• _Problem description_:
Repeat every one of the records below word for word, leaving out the pictures.

(Entries for locating words and elements)

** BEGIN **

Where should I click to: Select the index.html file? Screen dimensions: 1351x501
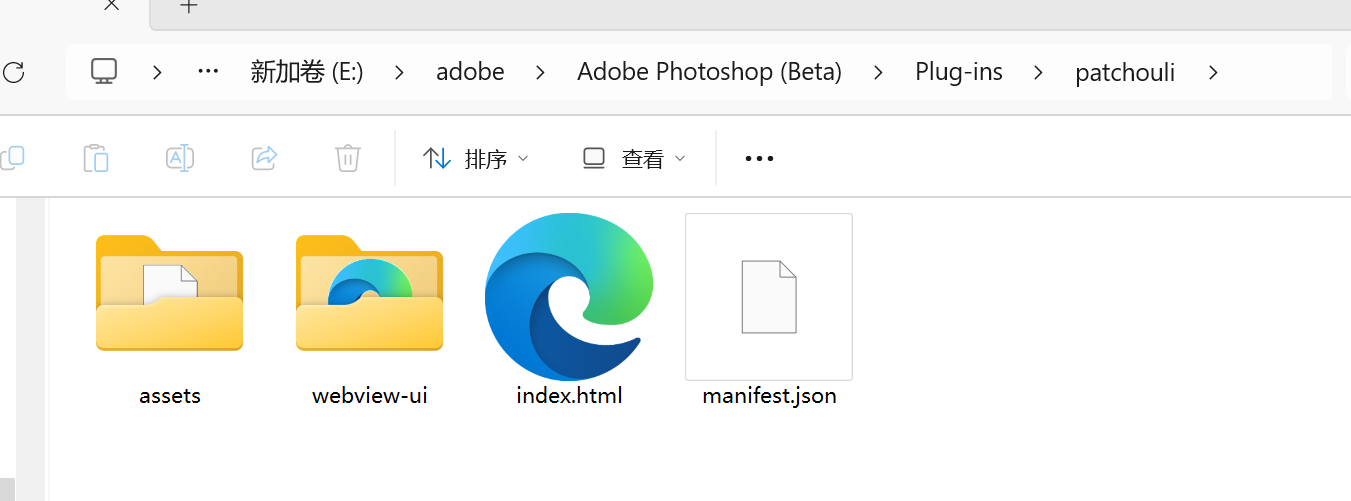point(569,310)
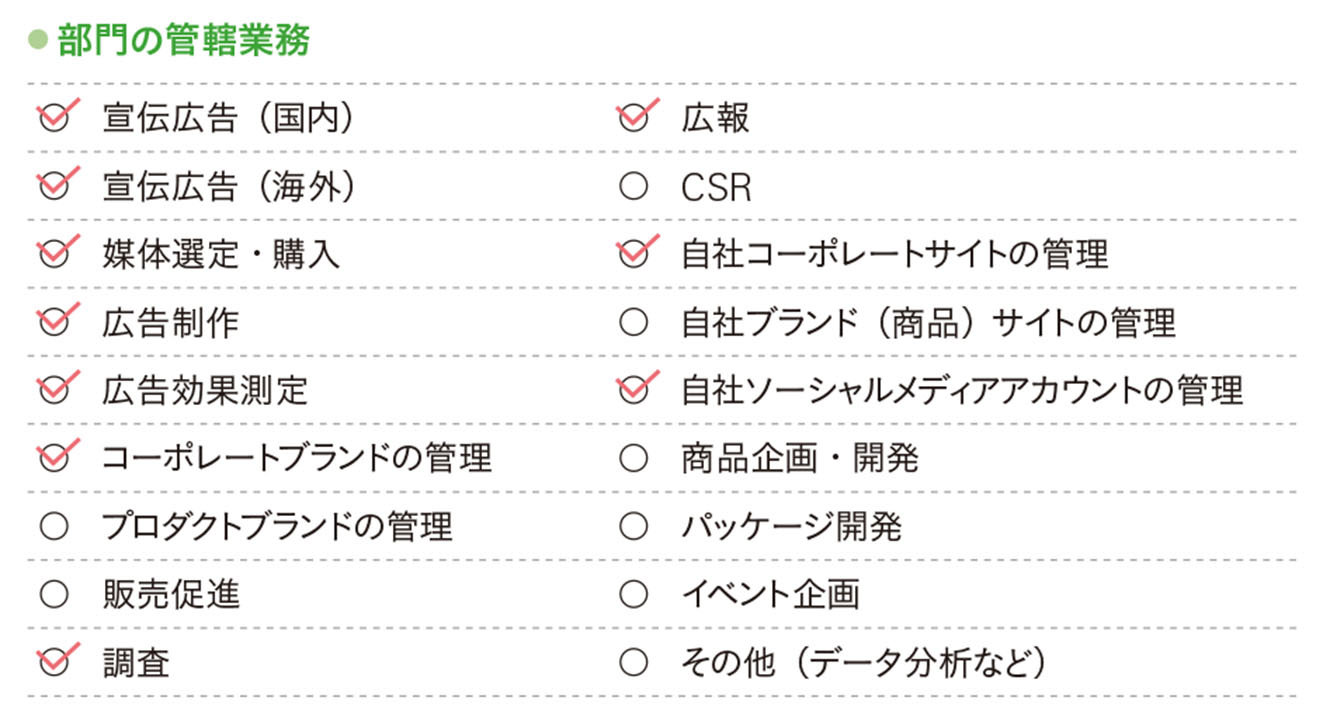Viewport: 1330px width, 725px height.
Task: Click the 部門の管轄業務 heading
Action: click(x=184, y=41)
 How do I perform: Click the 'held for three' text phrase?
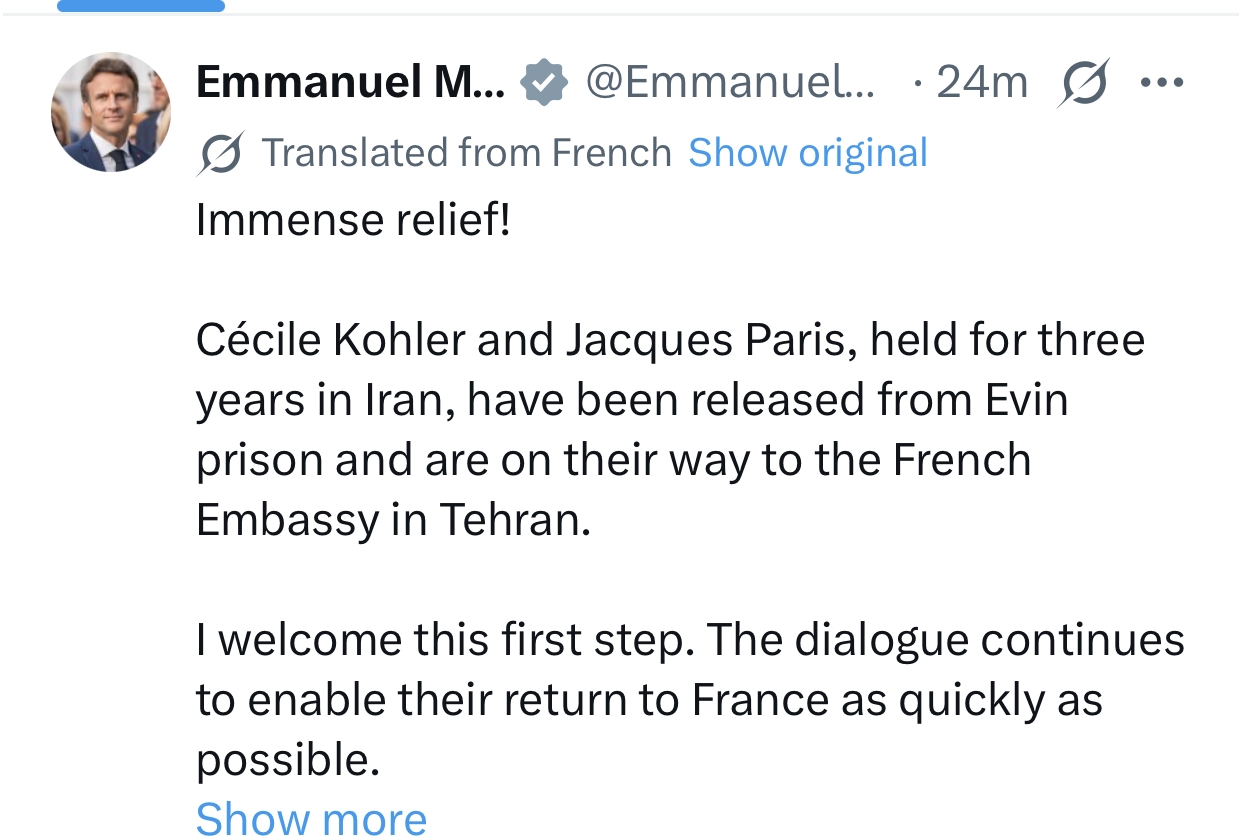click(x=1007, y=341)
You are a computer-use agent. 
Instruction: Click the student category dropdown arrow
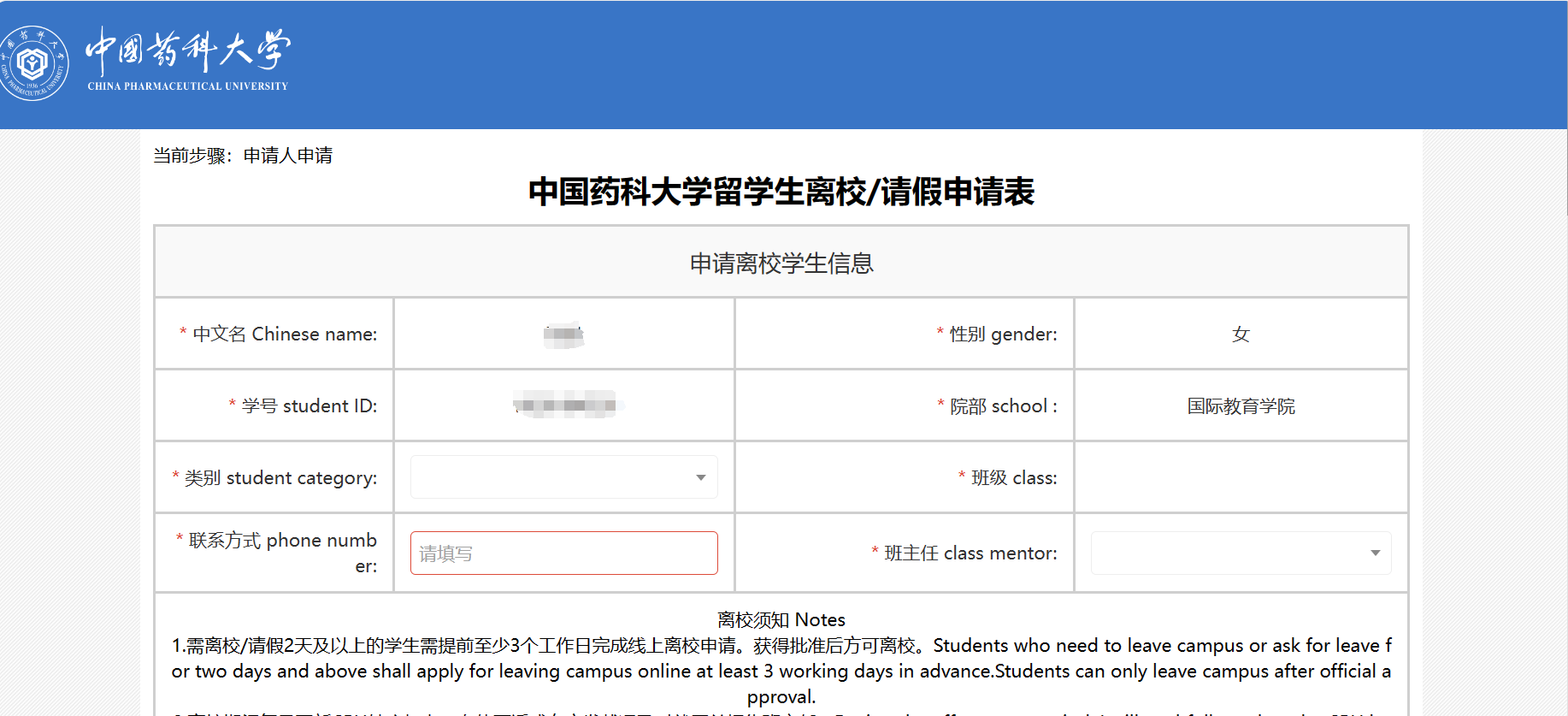pos(700,477)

** END **

• _Result for this task_:
Where should I click to: Select the index.html file? Screen dimensions: 1351x501
point(569,310)
Viewport: 1330px width, 725px height.
Task: Click the 部門の管轄業務 heading
Action: click(x=184, y=41)
 How do I perform: Click the 'held for three' text phrase?
click(x=1007, y=341)
You are a computer-use agent. 
Instruction: Click the student category dropdown arrow
pos(700,477)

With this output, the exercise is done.